Step 2: What data should they be able to access?
Once you’ve ranked your users (Humans, Bots, Zuckerbergs), the next step is to classify the data they’re trying to access. Not all data is created equal—some is more sensitive than other and needs better protection.
This is where Fine-Grained Authorization (FGA) comes in, with an answer to the question: “Who can do what inside our application, and under what circumstances?”
To implement FGA, you need to consider both user attributes (like the rankings we just talked about) and resource attributes (the sensitivity of the data).
Creating access control rules (policies) like “An AI crawler bot can only have read access to documents marked as public” is a classic use case for Attribute-Based Access Control (ABAC).
This, as you might know, as an avid, dedicated, die-hard reader of this Substack, is something you can do without writing any policy code from scratch if you use Permit.io’s no-code policy editor. With Permit, you can define ABAC User Sets (combinations of users and their attributes) and Resource Sets (combinations of data and its attributes). This way, you can set up strict rules about which users get access to which types of data.
A detailed guide for this exact use case is in the works! So be sure to check it out next week in our blog. I’ll be posting an update once its ready in our Slack Community - so join that if you haven’t already.
Step 3: Allow your users to make the decisions themselves
In ye olden days, before the internet, we used to talk about Mandatory Access Control (MAC) and Discretionary Access Control (MAC). Access control decisions were either limited directly to software developers or system administrators with MAC, or you could let your users have direct influence over access control decisions regarding their own data with DAC.
While these are great overall strategies, they don’t make for an access control layer. The combination of these two strategies is where it’s at - MAC can be used to enforce strict access control for critical application components, while DAC can be employed in areas where you need user flexibility and control.

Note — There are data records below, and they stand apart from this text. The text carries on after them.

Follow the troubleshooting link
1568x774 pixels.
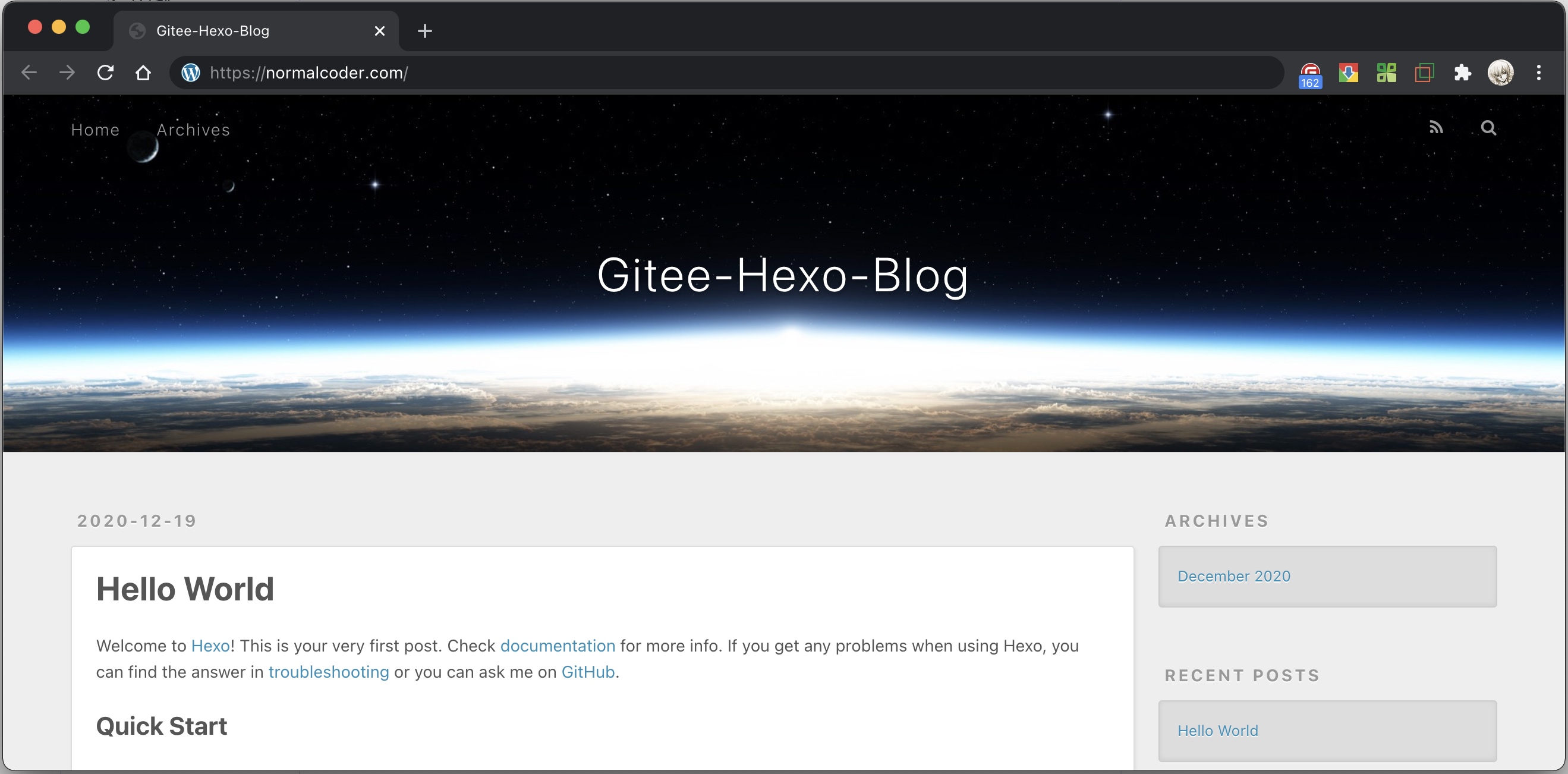click(328, 672)
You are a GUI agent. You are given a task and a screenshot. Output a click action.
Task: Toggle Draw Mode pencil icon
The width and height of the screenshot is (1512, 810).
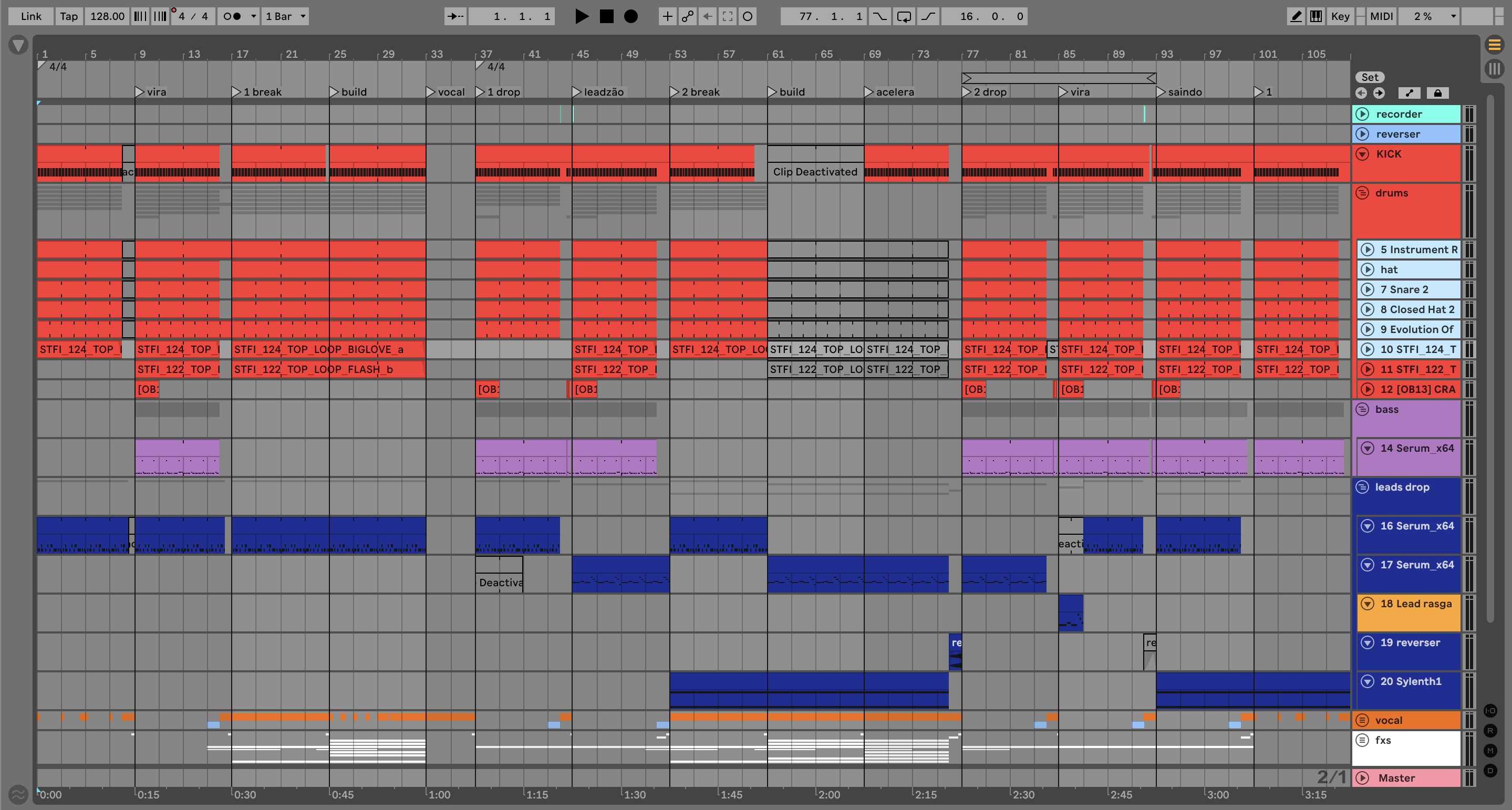(1296, 16)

These days, when we are actually planning an access control layer, it makes much more sense to talk about Fine Grained Authorization based models. When we combine FGA with DAC and MAC, we get a complex access control model that is restricted in critical places and user-friendly within secure boundaries where that makes sense.
In this context, using something like Permit.io’s Elements feature, with its set of prebuilt, embeddable UI components, allows your users to manage their own permissions. These allow you, as a developer, to put the control over these access control functionalities into the hands of your users (Who, as I mentioned previously, really want it). They want to give a specific bot access to their content? No problem. They need to request permission to view something? Done and done.
It’s not some groundbreaking idea (You saw the Substack button), but the fact you can give your users this control without coding it from scratch, is, you know - good.
AI isn’t going away, and neither are the data privacy challenges that come with it. But by ranking your bots, classifying your data, and giving your users control of who can access their data and what they can do with it is a good start.